Recurrent chromosomal translocations are hallmarks of many hematopoietic cancers and solid tumors. Identification of the mechanistic factors that predispose to chromosomal translocations will provide important insights into cancer etiology as well as the prevention and therapy of cancers. Our previous works have demonstrated that formation of DNA double strand breaks (DSBs) and spatial organization of genome are critical for translocation initiation genome wide.
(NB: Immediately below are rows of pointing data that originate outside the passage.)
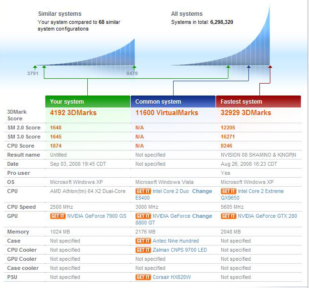Open the NVIDIA GeForce GTX 280 link

pyautogui.click(x=267, y=216)
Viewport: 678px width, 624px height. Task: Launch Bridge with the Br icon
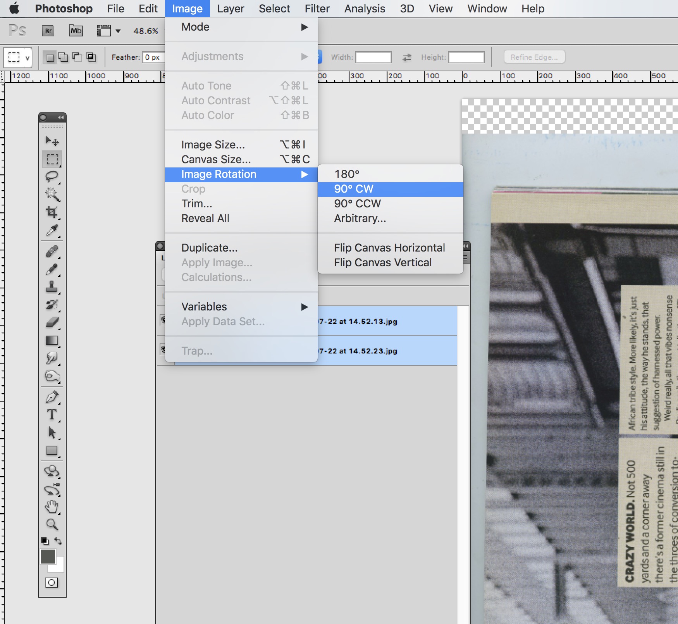click(48, 31)
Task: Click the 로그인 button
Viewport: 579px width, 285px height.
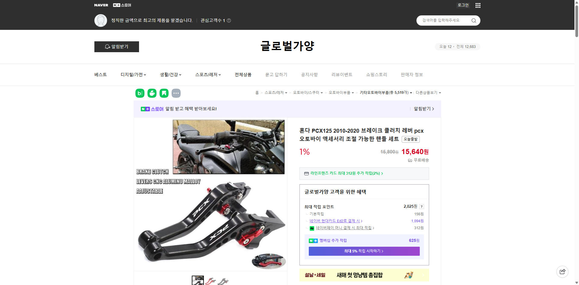Action: [x=463, y=5]
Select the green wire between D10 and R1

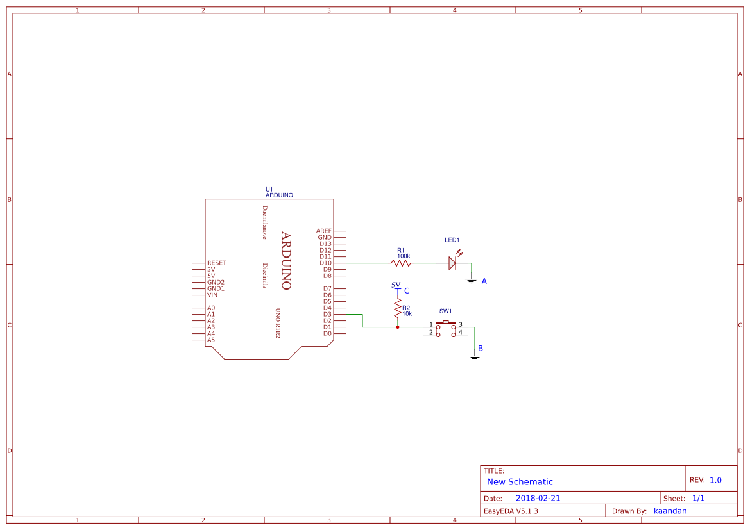click(x=366, y=263)
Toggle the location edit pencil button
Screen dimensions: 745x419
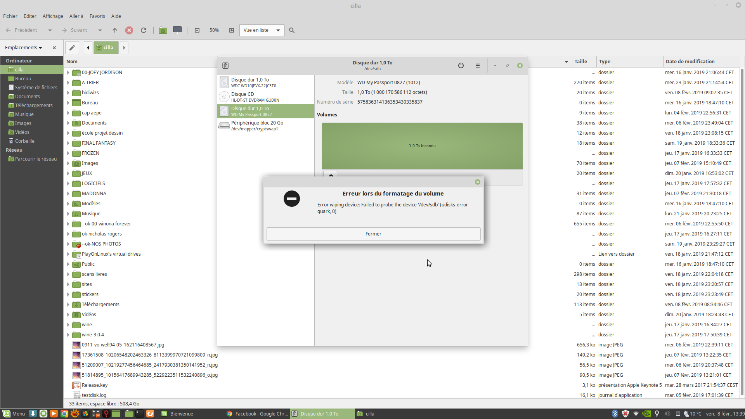point(72,48)
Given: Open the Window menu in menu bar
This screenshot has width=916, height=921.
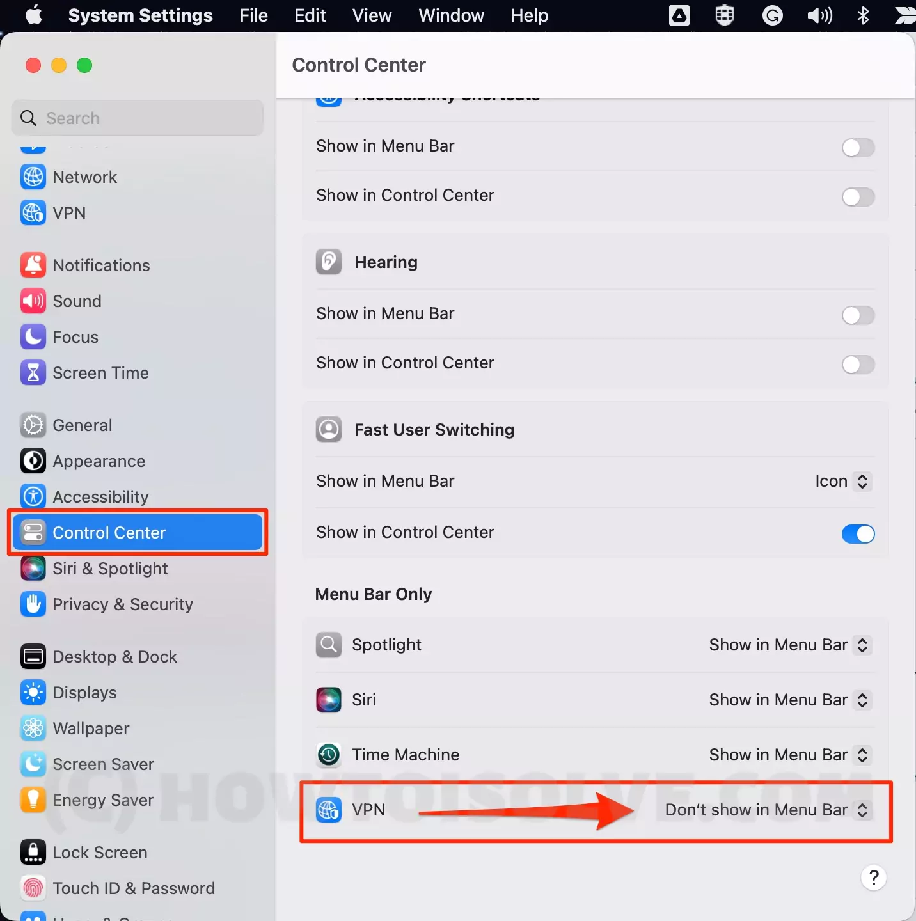Looking at the screenshot, I should click(x=451, y=15).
However, much less is known about the mechanisms that lead to genome wide DSBs and subsequent processes that influence the probability of joining pairs of DSBs to form translocations. More importantly how those mechanistic factors contribute to cancer, especially in human patients, has not been carefully studied. We propose to employ and extend our high throughput genomic translocation sequencing (HTGTS) approach to characterize the potential and novel mechanistic factors. In addition, we will employ various genomic approaches to dissect the molecular mechanisms that lead to genomic instability during cancer initiation and development. Finally, we will extend the mechanistic studies to human cells and in vivo animal models.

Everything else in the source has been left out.